▸ **Texto proporcionado**
^^^^

Eli Steele: Así es América

Lo que ocurrió cuando la extrema izquierda y la extrema derecha chocaron en Huntington Beach

Cuando una persona decide abrazar una ideología basada en la raza, el objetivo principal es el poder sobre otro grupo de seres humanos. Las ideologías raciales siempre afirman estar motivadas por un bien superior; esta ilusión autoalagadora sólo sirve para ocultar la inmoralidad de sus actos. Lo único real aquí es el poder. 

Ésos eran los pensamientos que tenía en la cabeza cuando reflexionaba sobre la manifestación White Lives Matter a la que tuve la desgracia de asistir en Huntington Beach hace dos semanas. Cuando terminó aquel día perfecto para la playa, lo único que quedaba en las calles era el residuo del odio racial. En las horas previas, muchos estadounidenses se gritaron blasfemias y clichés ideológicos sin ningún intento genuino de encontrar un terreno común. En su lugar, dejaron carteles de cartón con mensajes garabateados de justicia social en las aceras arenosas mientras regresaban a la comodidad de sus hogares con sus odios ideológicos renovados.

^^^^

[Listado de un conjunto de datos]
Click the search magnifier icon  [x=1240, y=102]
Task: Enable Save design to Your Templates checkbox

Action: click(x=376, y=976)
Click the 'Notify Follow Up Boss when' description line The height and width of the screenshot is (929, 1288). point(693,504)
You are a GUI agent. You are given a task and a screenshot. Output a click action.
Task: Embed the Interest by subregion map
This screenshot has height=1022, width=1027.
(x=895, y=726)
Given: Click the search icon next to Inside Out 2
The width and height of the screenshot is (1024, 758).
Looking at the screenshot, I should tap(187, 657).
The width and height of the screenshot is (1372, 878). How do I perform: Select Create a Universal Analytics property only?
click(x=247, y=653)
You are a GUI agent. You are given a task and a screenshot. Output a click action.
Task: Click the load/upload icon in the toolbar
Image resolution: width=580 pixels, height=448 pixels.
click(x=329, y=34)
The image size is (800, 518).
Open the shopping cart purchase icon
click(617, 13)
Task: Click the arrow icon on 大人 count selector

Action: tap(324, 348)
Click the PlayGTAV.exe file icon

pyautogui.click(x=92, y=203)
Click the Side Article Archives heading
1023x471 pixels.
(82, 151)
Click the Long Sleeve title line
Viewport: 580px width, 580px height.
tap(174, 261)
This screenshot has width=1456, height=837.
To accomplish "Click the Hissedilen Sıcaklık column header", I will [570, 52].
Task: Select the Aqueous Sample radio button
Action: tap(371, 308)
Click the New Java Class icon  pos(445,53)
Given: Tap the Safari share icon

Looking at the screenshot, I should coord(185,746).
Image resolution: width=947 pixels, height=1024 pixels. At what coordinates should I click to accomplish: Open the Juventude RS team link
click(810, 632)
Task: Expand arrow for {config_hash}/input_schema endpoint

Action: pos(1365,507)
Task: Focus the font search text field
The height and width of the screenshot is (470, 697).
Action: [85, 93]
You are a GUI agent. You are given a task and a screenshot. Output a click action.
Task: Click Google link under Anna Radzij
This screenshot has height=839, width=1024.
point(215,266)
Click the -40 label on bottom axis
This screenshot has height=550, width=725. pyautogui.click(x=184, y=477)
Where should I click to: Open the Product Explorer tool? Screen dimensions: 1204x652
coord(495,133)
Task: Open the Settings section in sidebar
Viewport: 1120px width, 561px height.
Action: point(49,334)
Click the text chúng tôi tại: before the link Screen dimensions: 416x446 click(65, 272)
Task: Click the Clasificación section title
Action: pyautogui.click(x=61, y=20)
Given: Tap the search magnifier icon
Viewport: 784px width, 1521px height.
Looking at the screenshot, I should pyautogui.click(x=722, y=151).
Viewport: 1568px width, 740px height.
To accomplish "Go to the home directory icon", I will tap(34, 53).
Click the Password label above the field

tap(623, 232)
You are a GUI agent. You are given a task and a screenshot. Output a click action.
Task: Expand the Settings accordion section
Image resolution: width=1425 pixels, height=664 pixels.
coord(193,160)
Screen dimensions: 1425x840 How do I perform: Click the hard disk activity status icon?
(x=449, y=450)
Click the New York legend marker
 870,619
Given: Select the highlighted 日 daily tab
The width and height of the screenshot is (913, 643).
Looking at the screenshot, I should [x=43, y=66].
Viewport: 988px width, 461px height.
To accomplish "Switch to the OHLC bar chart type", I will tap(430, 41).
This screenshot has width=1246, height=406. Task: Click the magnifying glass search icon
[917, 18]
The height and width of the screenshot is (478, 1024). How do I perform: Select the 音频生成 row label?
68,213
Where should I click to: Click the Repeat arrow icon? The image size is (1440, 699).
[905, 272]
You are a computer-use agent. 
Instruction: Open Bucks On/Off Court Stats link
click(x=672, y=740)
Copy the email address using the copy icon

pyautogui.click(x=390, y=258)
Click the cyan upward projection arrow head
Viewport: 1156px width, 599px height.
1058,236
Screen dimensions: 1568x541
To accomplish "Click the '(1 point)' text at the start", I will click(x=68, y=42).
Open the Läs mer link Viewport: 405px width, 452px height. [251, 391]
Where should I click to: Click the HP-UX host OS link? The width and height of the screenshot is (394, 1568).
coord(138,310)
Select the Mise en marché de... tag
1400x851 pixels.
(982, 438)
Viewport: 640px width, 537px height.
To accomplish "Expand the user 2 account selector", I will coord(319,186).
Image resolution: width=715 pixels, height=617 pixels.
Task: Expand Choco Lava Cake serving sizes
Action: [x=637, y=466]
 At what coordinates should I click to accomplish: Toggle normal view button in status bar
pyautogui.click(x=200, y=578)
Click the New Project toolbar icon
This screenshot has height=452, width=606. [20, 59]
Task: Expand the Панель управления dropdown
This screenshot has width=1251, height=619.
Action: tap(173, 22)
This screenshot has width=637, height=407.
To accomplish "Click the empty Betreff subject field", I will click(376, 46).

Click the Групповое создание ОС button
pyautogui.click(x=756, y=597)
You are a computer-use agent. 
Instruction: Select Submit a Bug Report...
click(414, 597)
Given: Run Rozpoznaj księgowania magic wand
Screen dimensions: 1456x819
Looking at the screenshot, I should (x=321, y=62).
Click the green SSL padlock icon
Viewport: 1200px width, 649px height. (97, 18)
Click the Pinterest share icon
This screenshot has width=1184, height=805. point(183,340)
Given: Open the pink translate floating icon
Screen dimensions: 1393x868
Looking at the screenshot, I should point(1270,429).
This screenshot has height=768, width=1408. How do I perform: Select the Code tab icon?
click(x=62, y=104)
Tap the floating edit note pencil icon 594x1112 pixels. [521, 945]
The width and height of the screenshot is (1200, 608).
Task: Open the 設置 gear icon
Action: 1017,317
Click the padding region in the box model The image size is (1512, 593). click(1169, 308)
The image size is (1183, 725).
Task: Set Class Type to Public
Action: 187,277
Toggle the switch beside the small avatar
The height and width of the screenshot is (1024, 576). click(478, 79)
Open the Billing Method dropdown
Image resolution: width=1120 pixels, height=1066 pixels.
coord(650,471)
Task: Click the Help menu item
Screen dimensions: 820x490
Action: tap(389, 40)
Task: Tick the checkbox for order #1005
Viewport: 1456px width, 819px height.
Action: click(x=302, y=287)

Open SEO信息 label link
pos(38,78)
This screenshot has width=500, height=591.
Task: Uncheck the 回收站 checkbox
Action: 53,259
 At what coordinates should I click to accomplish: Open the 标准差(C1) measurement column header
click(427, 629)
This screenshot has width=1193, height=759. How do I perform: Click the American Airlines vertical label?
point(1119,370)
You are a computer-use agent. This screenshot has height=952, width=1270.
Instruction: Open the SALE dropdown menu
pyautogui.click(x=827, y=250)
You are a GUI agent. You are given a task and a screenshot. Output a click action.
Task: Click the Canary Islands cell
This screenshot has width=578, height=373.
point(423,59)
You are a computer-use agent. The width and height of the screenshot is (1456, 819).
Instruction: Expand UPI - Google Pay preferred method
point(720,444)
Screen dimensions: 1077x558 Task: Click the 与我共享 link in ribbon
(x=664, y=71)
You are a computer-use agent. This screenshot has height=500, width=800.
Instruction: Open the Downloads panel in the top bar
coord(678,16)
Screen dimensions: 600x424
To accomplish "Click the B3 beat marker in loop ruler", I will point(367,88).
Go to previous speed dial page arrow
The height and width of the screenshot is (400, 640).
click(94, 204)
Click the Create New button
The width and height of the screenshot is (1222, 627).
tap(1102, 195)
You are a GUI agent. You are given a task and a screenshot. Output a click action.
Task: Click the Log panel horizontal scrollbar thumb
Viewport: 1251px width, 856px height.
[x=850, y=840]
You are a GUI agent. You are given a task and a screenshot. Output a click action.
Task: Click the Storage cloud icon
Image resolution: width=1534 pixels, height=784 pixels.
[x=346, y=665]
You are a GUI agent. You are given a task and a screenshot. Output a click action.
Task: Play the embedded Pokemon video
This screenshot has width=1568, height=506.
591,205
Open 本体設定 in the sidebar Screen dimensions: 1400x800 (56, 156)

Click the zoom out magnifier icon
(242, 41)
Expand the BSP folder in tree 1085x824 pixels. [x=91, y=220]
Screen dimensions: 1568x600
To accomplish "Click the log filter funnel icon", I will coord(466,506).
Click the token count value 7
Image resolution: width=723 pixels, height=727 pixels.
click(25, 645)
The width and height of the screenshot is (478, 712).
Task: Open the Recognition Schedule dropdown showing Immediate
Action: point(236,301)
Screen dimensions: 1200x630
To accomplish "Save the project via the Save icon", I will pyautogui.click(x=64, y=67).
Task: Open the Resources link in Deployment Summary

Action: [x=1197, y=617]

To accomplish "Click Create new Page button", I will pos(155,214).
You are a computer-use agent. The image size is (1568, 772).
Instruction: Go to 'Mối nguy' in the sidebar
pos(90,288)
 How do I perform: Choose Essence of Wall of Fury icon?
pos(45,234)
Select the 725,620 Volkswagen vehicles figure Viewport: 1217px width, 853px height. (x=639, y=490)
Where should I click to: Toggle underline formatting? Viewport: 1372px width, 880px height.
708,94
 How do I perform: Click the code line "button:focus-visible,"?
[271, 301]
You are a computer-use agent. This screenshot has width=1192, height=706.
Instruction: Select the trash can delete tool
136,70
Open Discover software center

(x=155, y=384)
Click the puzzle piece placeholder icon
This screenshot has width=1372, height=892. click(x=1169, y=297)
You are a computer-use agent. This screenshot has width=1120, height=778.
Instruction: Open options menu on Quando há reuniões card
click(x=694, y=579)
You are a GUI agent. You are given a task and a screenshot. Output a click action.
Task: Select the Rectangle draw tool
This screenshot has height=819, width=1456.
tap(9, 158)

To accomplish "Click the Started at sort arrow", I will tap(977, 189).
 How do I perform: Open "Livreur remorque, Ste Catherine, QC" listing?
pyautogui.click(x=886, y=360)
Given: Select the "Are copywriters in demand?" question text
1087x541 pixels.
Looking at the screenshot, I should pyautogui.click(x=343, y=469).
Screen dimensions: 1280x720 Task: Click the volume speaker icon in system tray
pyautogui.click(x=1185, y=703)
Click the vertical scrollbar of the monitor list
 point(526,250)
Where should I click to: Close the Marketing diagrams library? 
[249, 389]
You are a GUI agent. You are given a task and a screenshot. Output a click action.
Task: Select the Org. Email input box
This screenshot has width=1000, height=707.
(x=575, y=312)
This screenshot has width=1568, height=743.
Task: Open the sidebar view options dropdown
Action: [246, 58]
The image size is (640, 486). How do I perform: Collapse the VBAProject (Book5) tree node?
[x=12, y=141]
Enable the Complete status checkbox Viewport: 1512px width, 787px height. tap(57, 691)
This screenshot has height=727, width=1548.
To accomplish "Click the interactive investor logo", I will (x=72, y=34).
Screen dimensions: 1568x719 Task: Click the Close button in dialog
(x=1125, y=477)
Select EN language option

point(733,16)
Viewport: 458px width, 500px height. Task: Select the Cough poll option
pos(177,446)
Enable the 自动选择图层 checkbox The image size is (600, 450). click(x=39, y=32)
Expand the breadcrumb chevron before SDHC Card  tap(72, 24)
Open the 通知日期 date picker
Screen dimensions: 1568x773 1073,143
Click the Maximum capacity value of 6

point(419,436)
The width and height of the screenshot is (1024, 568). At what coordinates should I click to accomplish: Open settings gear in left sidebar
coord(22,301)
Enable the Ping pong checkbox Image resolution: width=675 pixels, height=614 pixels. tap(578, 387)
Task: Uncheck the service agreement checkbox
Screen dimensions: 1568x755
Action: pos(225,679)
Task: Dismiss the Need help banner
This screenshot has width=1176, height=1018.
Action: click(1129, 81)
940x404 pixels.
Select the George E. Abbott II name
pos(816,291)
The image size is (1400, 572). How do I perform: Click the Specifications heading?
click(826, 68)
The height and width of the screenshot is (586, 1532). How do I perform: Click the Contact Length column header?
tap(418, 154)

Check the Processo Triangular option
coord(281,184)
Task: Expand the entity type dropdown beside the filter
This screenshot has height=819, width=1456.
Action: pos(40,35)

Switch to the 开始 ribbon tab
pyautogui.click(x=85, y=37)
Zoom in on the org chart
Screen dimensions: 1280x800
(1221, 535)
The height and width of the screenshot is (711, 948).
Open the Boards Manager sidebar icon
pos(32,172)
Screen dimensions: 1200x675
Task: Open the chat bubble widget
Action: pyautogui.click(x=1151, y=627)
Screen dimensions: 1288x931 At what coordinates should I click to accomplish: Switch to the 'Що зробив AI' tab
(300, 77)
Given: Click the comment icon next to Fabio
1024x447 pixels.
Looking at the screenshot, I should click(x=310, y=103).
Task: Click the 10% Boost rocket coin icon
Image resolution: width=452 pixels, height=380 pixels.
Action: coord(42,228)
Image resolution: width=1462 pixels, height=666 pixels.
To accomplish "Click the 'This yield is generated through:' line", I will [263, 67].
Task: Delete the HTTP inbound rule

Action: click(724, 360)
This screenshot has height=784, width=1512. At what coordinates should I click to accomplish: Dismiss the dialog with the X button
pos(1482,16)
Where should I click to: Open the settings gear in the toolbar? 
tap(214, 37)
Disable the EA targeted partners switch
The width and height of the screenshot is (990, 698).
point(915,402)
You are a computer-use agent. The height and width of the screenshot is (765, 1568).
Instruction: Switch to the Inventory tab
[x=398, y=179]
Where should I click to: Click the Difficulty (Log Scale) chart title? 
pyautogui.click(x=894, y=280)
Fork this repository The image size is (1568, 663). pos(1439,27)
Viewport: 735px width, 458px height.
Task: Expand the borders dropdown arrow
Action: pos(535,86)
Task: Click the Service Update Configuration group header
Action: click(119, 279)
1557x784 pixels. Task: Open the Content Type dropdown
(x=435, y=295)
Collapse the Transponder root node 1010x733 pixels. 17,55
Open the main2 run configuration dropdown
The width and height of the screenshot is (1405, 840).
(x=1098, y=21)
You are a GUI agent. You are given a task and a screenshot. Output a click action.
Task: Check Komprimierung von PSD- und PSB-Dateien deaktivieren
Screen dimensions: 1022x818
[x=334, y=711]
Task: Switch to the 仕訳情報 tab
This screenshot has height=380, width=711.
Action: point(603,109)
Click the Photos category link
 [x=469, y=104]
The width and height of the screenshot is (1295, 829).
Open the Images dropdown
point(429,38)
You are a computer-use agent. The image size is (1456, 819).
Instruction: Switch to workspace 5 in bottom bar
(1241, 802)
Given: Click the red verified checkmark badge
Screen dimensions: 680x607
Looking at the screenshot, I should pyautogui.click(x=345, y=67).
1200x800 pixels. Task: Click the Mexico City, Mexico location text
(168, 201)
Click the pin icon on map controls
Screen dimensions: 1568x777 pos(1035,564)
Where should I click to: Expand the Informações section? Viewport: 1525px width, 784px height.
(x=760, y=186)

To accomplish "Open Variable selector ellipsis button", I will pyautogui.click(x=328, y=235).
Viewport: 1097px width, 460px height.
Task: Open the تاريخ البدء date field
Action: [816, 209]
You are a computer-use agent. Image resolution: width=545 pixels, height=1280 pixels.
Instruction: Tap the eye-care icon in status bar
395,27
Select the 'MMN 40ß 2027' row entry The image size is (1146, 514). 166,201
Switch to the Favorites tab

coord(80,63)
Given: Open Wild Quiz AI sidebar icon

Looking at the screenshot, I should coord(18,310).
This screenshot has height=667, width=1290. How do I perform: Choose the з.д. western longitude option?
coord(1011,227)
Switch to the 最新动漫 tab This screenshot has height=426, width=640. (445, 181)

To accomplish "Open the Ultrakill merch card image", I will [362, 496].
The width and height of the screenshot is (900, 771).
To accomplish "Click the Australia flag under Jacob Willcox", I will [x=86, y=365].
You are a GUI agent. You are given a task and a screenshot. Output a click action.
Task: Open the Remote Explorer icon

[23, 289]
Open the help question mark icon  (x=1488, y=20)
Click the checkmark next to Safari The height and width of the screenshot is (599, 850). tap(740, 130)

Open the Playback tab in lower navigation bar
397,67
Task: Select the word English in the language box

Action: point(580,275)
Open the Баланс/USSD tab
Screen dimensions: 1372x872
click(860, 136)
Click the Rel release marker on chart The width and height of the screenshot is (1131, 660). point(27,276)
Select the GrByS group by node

^^^^

▸ **Tareas y ejercicios**
• a. ¿Podrías transcribir el texto sobre Huntington Beach desde "Lo que ocurrió" hasta "es el poder."?
• b. ¿Puedes retomar el texto sobre Huntington Beach justo después de su última oración?
El listado no guarda relación alguna con el texto sobre Huntington Beach.

▸ **Resultados en orden**
• a.
Lo que ocurrió cuando la extrema izquierda y la extrema derecha chocaron en Huntington Beach

Cuando una persona decide abrazar una ideología basada en la raza, el objetivo principal es el poder sobre otro grupo de seres humanos. Las ideologías raciales siempre afirman estar motivadas por un bien superior; esta ilusión autoalagadora sólo sirve para ocultar la inmoralidad de sus actos. Lo único real aquí es el poder.

• b.
La razón por la que conduje por la costa desde Los Ángeles hasta Huntington Beach fue mi deseo de saber qué tipo de personas abrazaban White Lives Matter. ¿Eran estas personas auténticos supremacistas blancos o eran aficionados que combatían la política identitaria con más política identitaria? La creencia generalizada era que eran estas personas las que habían colocado octavillas del KKK por la ciudad y en ciudades cercanas, lo que llevó a los antirracistas a anunciar su propia contramanifestación dos horas antes de la 1 de la tarde, hora de inicio de la concentración White Lives Matter. 

Cuando llegué al muelle, los antirracistas empezaron puntualmente su concentración con tópicos bienintencionados sobre la elección de "unidad y comunidad" en lugar de permitir que su ciudad se convirtiera en una ciudad de odio. Mientras continuaban los oradores, seguí mirando al otro lado de la calle, a la calle principal que atraviesa el corazón de Huntington Beach, en busca de señales de la concentración White Lives Matter. No vi nada. 

A la 1 de la tarde, el principal orador antirracista proclamó una especie de victoria, ya que no había aparecido nadie, salvo unos cuantos tipos que sostenían mástiles de 6 metros con las banderas de EEUU, Trump 2020, Don't Tread on Me y All Lives Matter. Estaba a punto de dar por terminado el día cuando un flujo constante de antirracistas empezó a cruzar la calle hacia el partidario de Trump que sostenía el mástil más grande. 

Al principio, el partidario de Trump, un hombre moreno, en forma y con unos dientes blancos perfectos, parecía mantenerse firme mientras los antirracistas y los medios de comunicación se reunían a su alrededor. Habló de que "todas las vidas importan", pero cayó de lleno en el terreno de la conspiración cuando preguntó si sabíamos lo de los niños famélicos y demacrados bajo la Casa Blanca o que Jeffrey Epstein seguía vivo.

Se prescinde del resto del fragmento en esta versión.